Source records.
------------------------------------

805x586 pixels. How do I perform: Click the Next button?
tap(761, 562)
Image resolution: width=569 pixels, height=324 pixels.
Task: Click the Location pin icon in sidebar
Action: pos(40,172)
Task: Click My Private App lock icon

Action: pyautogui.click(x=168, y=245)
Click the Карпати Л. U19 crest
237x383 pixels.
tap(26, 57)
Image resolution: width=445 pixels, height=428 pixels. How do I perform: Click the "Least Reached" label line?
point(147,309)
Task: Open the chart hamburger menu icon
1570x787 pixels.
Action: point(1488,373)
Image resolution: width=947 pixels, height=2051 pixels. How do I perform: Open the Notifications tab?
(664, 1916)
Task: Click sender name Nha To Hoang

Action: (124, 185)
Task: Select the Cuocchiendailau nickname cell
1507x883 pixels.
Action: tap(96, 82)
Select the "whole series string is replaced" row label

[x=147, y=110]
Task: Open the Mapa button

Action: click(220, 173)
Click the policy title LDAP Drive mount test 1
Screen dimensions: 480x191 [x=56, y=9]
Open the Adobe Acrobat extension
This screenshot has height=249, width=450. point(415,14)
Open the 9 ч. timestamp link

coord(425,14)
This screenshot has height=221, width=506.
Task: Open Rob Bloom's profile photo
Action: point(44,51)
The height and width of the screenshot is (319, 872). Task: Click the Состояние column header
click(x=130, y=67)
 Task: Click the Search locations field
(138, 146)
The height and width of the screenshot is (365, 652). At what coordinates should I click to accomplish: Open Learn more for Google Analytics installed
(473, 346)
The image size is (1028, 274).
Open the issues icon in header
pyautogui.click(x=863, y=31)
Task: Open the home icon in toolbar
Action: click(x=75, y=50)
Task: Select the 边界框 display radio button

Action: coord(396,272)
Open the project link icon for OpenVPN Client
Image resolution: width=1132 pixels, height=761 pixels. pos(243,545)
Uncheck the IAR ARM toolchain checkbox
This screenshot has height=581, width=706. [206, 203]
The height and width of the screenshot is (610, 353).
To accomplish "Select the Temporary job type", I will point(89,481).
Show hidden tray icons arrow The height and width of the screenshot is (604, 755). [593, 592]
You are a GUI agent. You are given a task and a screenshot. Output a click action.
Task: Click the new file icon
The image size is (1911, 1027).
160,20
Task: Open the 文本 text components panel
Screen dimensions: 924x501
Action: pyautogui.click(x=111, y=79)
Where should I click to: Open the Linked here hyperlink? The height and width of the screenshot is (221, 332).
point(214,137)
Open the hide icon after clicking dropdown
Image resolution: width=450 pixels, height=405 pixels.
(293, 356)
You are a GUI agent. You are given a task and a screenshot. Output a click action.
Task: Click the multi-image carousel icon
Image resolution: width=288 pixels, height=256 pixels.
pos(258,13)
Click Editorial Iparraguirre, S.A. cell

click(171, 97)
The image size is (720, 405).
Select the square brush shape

------------------------------------

Instructions to follow.
The records shown earlier should all be returned verbatim.

Task response.
805x586 pixels. How do I perform: Click the Next button?
tap(761, 562)
Image resolution: width=569 pixels, height=324 pixels.
Task: Click the Location pin icon in sidebar
Action: pos(40,172)
Task: Click My Private App lock icon

Action: pyautogui.click(x=168, y=245)
Click the Карпати Л. U19 crest
237x383 pixels.
tap(26, 57)
Image resolution: width=445 pixels, height=428 pixels. How do I perform: Click the "Least Reached" label line?
point(147,309)
Task: Open the chart hamburger menu icon
1570x787 pixels.
Action: point(1488,373)
Image resolution: width=947 pixels, height=2051 pixels. How do I perform: Open the Notifications tab?
(664, 1916)
Task: Click sender name Nha To Hoang

Action: (124, 185)
Task: Select the Cuocchiendailau nickname cell
1507x883 pixels.
Action: tap(96, 82)
Select the "whole series string is replaced" row label

[x=147, y=110]
Task: Open the Mapa button

Action: click(220, 173)
Click the policy title LDAP Drive mount test 1
Screen dimensions: 480x191 [x=56, y=9]
Open the Adobe Acrobat extension
This screenshot has height=249, width=450. point(415,14)
Open the 9 ч. timestamp link

coord(425,14)
This screenshot has height=221, width=506.
Task: Open Rob Bloom's profile photo
Action: point(44,51)
The height and width of the screenshot is (319, 872). Task: Click the Состояние column header
click(x=130, y=67)
 Task: Click the Search locations field
(138, 146)
The height and width of the screenshot is (365, 652). At what coordinates should I click to accomplish: Open Learn more for Google Analytics installed
(473, 346)
The image size is (1028, 274).
Open the issues icon in header
pyautogui.click(x=863, y=31)
Task: Open the home icon in toolbar
Action: click(x=75, y=50)
Task: Select the 边界框 display radio button

Action: coord(396,272)
Open the project link icon for OpenVPN Client
Image resolution: width=1132 pixels, height=761 pixels. pos(243,545)
Uncheck the IAR ARM toolchain checkbox
This screenshot has height=581, width=706. [206, 203]
The height and width of the screenshot is (610, 353).
To accomplish "Select the Temporary job type", I will point(89,481).
Show hidden tray icons arrow The height and width of the screenshot is (604, 755). [593, 592]
You are a GUI agent. You are given a task and a screenshot. Output a click action.
Task: Click the new file icon
The image size is (1911, 1027).
160,20
Task: Open the 文本 text components panel
Screen dimensions: 924x501
Action: pyautogui.click(x=111, y=79)
Where should I click to: Open the Linked here hyperlink? The height and width of the screenshot is (221, 332).
point(214,137)
Open the hide icon after clicking dropdown
Image resolution: width=450 pixels, height=405 pixels.
(293, 356)
You are a GUI agent. You are given a task and a screenshot. Output a click action.
Task: Click the multi-image carousel icon
Image resolution: width=288 pixels, height=256 pixels.
pos(258,13)
Click Editorial Iparraguirre, S.A. cell

click(171, 97)
The image size is (720, 405).
Select the square brush shape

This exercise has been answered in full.